Michigan 70, Arizona 72-4
D
ustin Johnston

Player Bullets:

  • Glenn Robinson III: Robinson’s first half was nearly flawless. He scored on a classic Beilein cut to the opposite block, finished at the rim several times on difficult drives, knocked down a three in rhythm and knocked down a three off the bounce to close the first half. He finished with 20 points on 8-of-9 shooting with four rebounds and two turnovers. This was his best game of the season and something to build on against a very strong Arizona front line.

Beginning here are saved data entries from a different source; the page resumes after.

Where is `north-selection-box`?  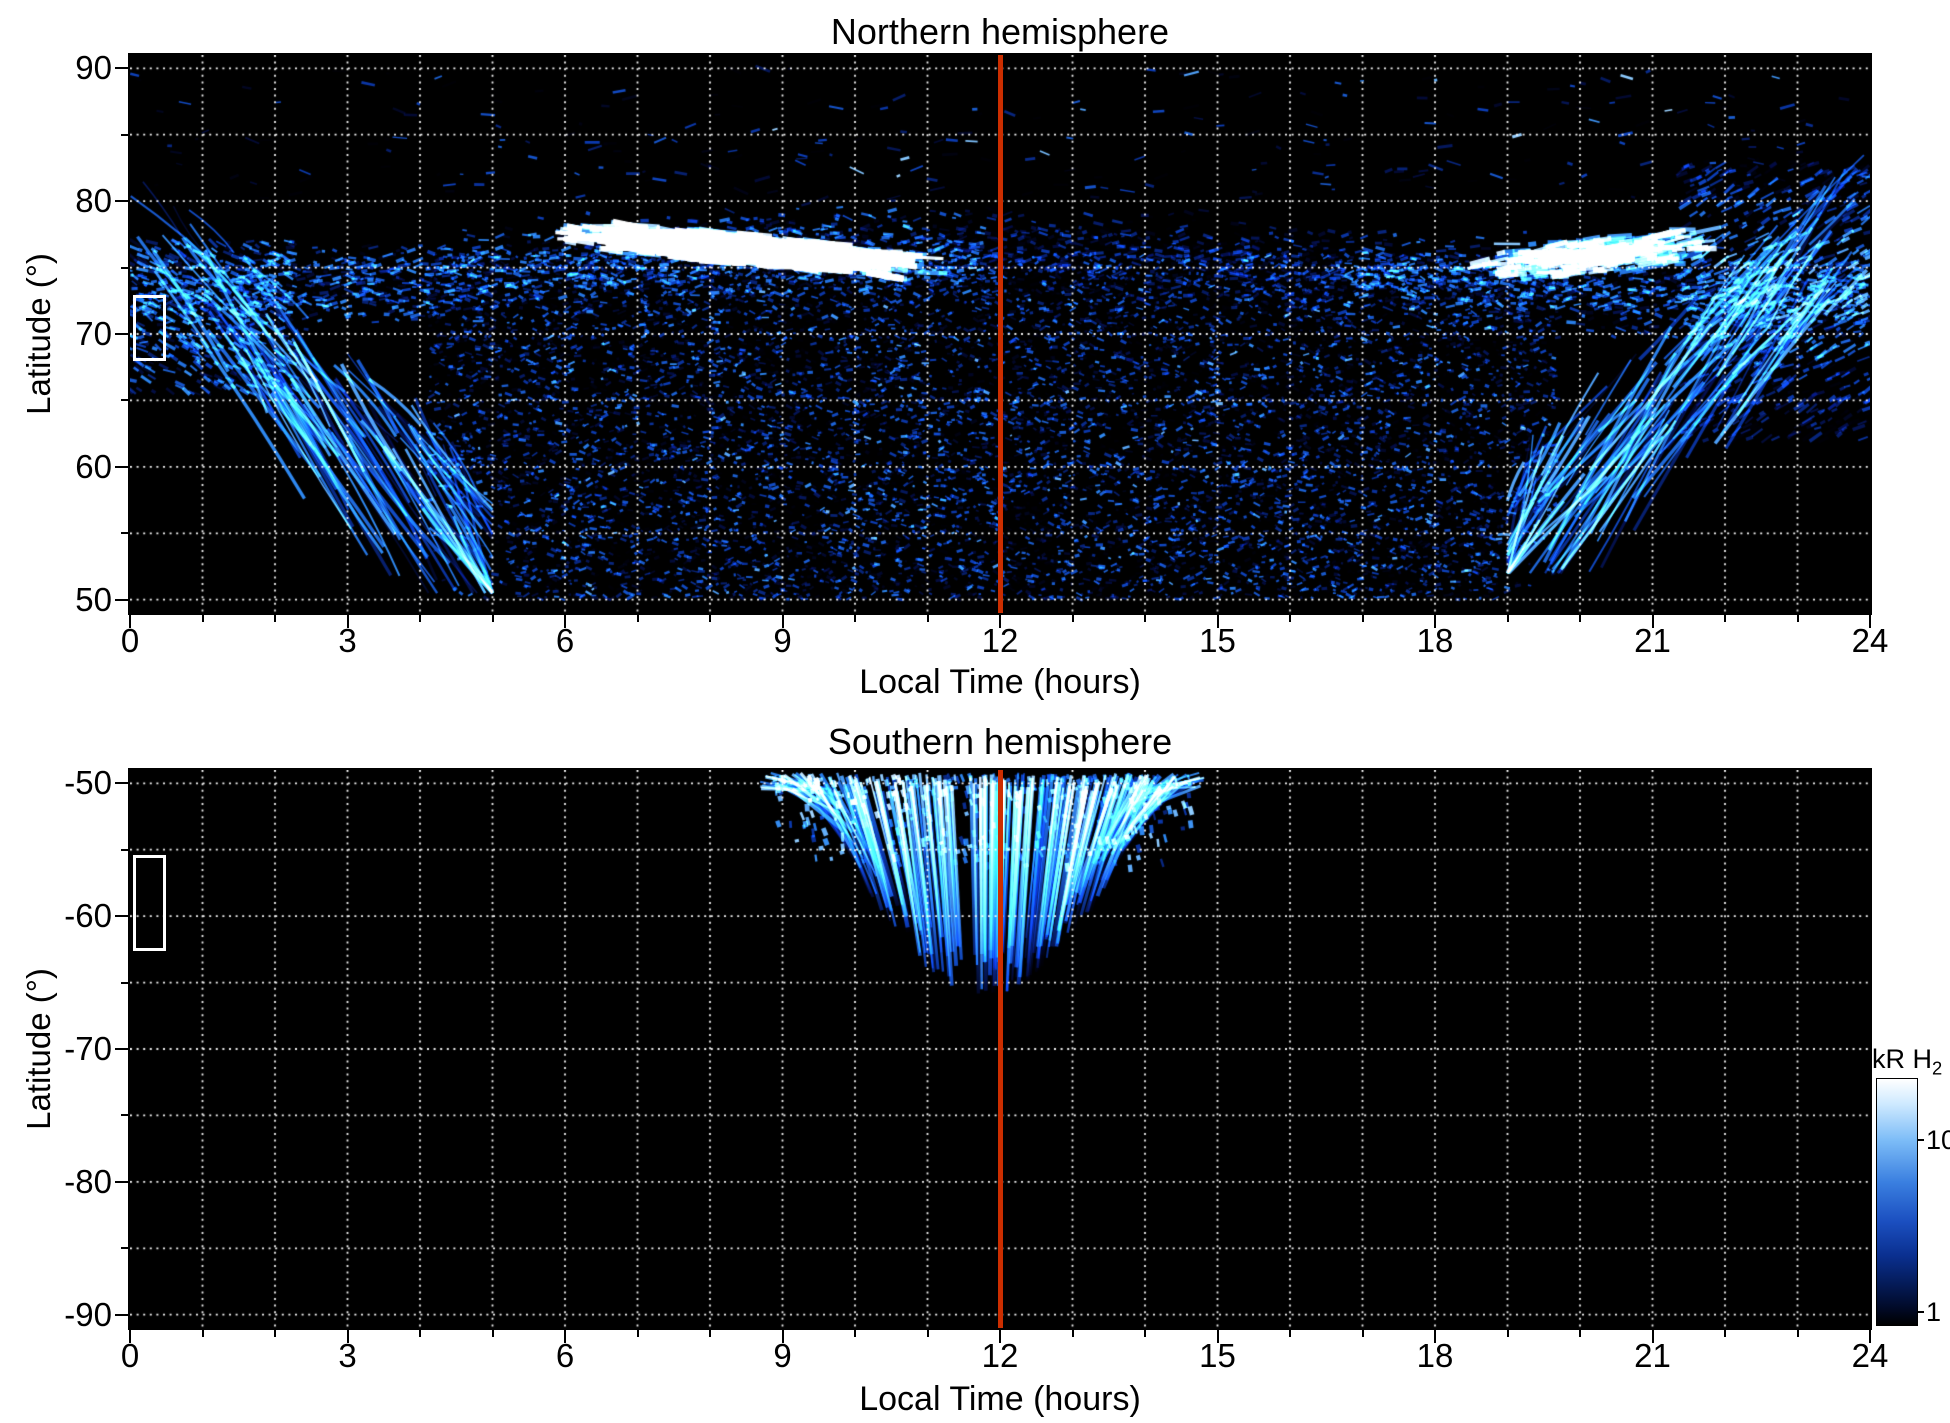
north-selection-box is located at coordinates (150, 328).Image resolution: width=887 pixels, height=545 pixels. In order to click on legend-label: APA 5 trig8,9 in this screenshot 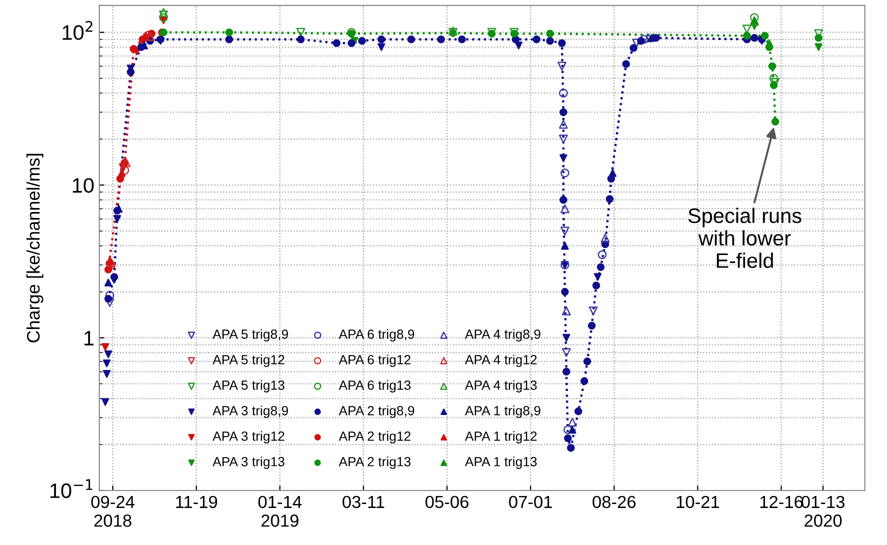, I will do `click(250, 336)`.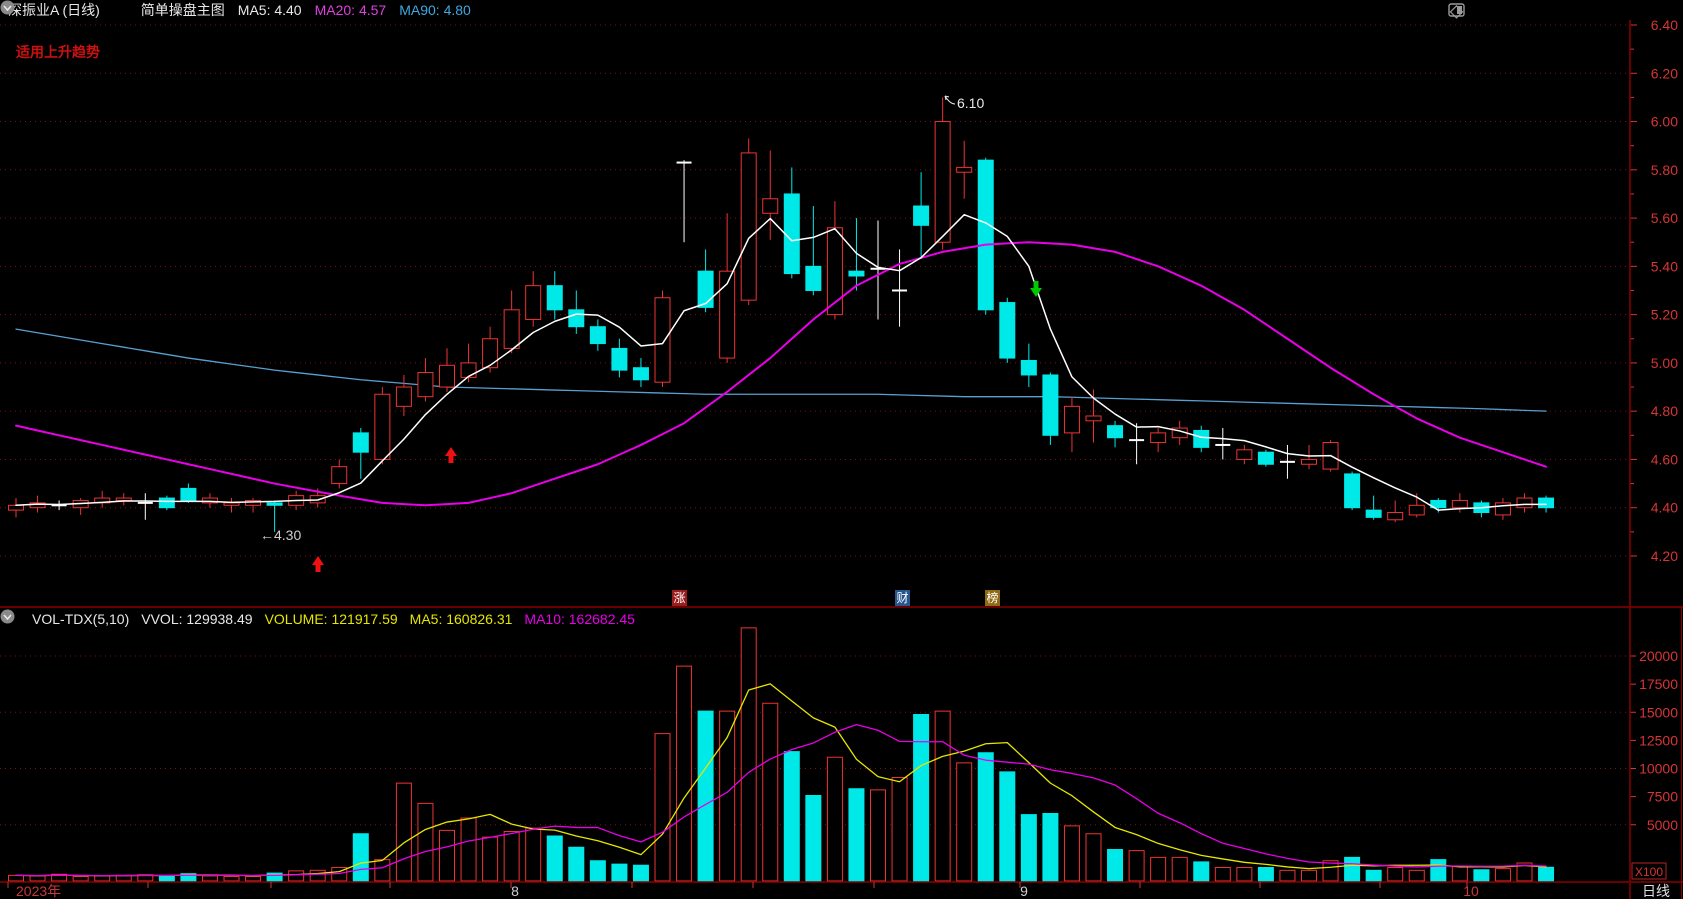  What do you see at coordinates (580, 618) in the screenshot?
I see `vol-ma10-value: MA10: 162682.45` at bounding box center [580, 618]. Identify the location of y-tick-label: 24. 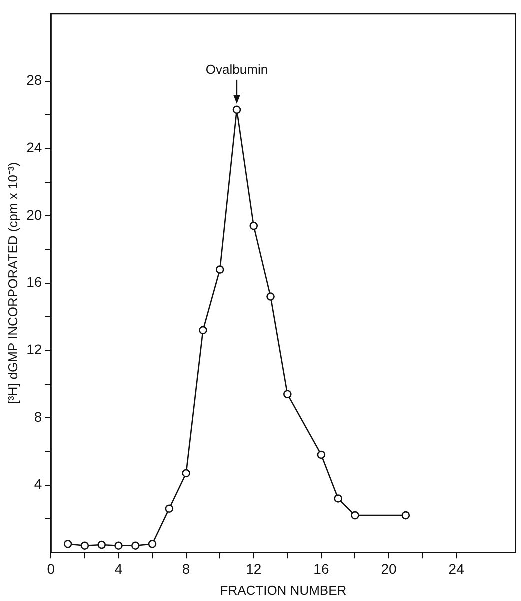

  • Caris LeVert: LeVert had some questionable defensive breakdowns early but finished with 15 points on 6-of-15 (2-5 3pt) shooting and was a difference maker in the second half. Early in the season, many wondered aloud whether his wide array of hesitation and crossover moves would work against better competition. The answer appears to be yes. LeVert still has a long way to go but he’s Michigan’s best slasher and he hit some ridiculous shots against a great Arizona interior defense.
  • Mitch McGary: McGary was just a wee bit out of control at times and never got into a rhythm. He attempted to throw a 40-foot alley-oop and airballed a 10 footer early but drew a charge to make up for his early mistakes. The four rebounds (3 offensive) are troubling in 23 minutes. Michigan players said their strategy was to have the bigs box out and the guards clean up the misses – that approach didn’t really work and McGary needs to grab more than one defensive rebound.
  • Nik Stauskas: Stauskas had 15 points on 4-of-11 shooting with six rebounds, two assists, a block and a turnover. He was aggressive in the second half with the drive but his last shot with 25 seconds left was a bit troubling. Beilein said the strategy was to go for a “quick” or call timeout and that Stauskas diverted slightly from that approach but got a “pretty good look”. I think Michigan needs a better shot in that situation.
  • Spike Albrecht: Albrecht had a couple assists for dunks and layups in the first half with dimes to Horford and McGary. He hit some huge triples but he got a little carried away in the first half with some uncharacteristic turnovers. Still, Michigan’s offense was significantly better with Albrecht on the floor. He’s a liability defensively but Michigan didn’t really have a better option with Walton struggling. There’s also no question that Albrecht loves the big moments.
  • Derrick Walton: Walton was overwhelmed against Arizona’s backcourt and that’s a troubling trend. Spike Albrecht played great but he’s not the answer for 30 minutes per night. Michigan needs Walton to play well for its long term success. Walton was 0-of-3 (0-1 3pt) from the floor and missed two tough, but makeable, shots at the rim. He finished with 1 point, 1 assist and 1 turnover in 14 minutes.
  • Jon Horford:  Horford played a great game. He made an impact around the basket with his length, blocking four shots and adding a steal, and had a big dunk over Aaron Gordon. He does a better job of contesting shots than McGary but his offensive potential still seems a bit limited. Michigan gave up 43 points with McGary on the floor (1.87 points per minute) compared to 27 points (1.59 points per minute) with Horford on the floor but the Wolverines scored 42 points with McGary on the floor compared to just 28 with Morgan on the floor.
  • Zak Irvin: Irvin was reduced to defensive replacement and only played five minutes. His one shot was a rushed three on the secondary break and it was always going to be hard for Michigan to play him at the four against Arizona’s lineup while Beilein couldn’t justify taking LeVert (38 min), Robinson (37 min) or Stauskas (38 min) off the floor for long.
  • Jordan Morgan: Morgan played three minutes and picked up a foul but not a rebound. Again, with Robinson and Horford playing well it was tough to find minutes for Morgan.